When I see people in my office the first place I start is by identifying simple strategies that have helped others to save a failed marriage.
· First off, it can be easy to begin to see every problem you're experiencing as a result of your spouse's behavior. Try to be clear: is it really a result of their behavior or is it simply the fact that you've gotten into the habit of blaming them for things. An example of something that might really be their fault rather than yours would be if you were subjected to any type of emotional or physical abuse. In that case you have to take immediate action to get the abuse to stop. But if that's not the case try to remember that marriage is a relationship between two partners. Instead of focusing on their faults try to think about ways in which you might have contributed to the problem. Constant blaming and shirking responsibility for your own behavior will only lead to more hurt feelings.
· Secondly, try putting yourself into your partner's shoes. You have to know where they're coming from first before you can understand the way that they're acting. Try to listen to them and understand them first before attempting to get your point across. After all if you feel like someone's really interested your point you're going to be much more interested in listening to what they have to say.
· Third, set a different tone in your relationship. Try using frequent complements and praise, and look for small things to make positive comments about. Apologize if you know you hurt your spouse's feelings inadvertently. Psychologists understand that if you want to change something you're going to have deeper and more lasting change if you use positive reinforcement. This simply means you focus on the change that you would like to see and you call attention to that instead of criticizing and scolding.

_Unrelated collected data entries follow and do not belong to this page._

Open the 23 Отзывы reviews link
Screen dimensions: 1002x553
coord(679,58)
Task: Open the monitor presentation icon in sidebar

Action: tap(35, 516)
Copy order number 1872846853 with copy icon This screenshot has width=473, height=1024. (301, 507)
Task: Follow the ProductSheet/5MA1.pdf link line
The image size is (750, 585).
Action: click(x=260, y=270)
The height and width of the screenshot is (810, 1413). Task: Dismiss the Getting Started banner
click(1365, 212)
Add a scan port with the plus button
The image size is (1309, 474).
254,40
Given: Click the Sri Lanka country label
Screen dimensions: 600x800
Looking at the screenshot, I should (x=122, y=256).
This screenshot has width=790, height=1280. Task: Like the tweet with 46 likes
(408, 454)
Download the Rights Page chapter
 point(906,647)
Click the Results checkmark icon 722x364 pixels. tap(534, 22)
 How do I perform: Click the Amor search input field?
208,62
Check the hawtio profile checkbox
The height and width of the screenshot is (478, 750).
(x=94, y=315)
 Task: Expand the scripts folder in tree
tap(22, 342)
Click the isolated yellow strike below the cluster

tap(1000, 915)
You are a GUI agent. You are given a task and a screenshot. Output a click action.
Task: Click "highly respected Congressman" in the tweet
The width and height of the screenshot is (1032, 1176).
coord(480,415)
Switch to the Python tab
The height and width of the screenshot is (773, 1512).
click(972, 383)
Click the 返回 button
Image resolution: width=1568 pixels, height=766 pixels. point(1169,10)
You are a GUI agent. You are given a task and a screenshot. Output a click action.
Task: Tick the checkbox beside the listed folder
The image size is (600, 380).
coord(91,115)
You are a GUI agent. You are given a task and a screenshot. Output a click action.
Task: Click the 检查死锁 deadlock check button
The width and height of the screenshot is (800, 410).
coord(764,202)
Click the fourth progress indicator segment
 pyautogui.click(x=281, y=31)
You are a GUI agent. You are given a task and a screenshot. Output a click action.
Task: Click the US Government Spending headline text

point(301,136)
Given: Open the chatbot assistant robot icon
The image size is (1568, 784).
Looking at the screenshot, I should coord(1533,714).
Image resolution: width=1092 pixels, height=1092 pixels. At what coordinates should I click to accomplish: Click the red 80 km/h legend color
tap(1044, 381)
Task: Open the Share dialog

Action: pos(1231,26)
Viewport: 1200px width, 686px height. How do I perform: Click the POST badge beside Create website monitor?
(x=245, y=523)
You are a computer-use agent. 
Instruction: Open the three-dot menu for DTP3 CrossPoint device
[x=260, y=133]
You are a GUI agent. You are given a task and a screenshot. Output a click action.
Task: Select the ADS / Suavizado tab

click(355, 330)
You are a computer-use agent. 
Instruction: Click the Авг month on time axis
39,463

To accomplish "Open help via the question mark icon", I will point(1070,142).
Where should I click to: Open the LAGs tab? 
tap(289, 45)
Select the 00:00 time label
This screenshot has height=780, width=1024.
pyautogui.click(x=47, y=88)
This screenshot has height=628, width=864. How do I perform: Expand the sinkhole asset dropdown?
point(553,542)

· Fourth, try to do some of the small things that will make both your lives easier. Simple acts of thoughtfulness and kindness can go a long way to easing the tension and stress you both feel. The added benefit is that if you've been stuck in a tense standoff this will catch your partner off guard. They'll start to feel like you really do care about them. You'd be surprised at the way in which this will change your marriage for the better.
· Fifth, look for the solutions to problems instead of focusing so much on how the problem started or on who's to blame. If you're always on the lookout for the problem you're never going to see a way around it. Thinking of solutions can also get you into a place where you're working together for the betterment of the relationship instead of focusing on disappointment and failure.
· Finally, start doing things together. People who do things together that are enjoyable begin to associate enjoyment and pleasure with that other person. They will also get you to focus on something other than your problems and provides a distraction. This way you can begin to think about how you enjoy being together and reconnect.
Don't get stuck! Pick a strategy, get started, and keep going. I've often found that when people think they have a failed marriage it's really just that the love they have in common has been neglected. Thinking about how you can save a failed marriage can be the wake-up call that you need.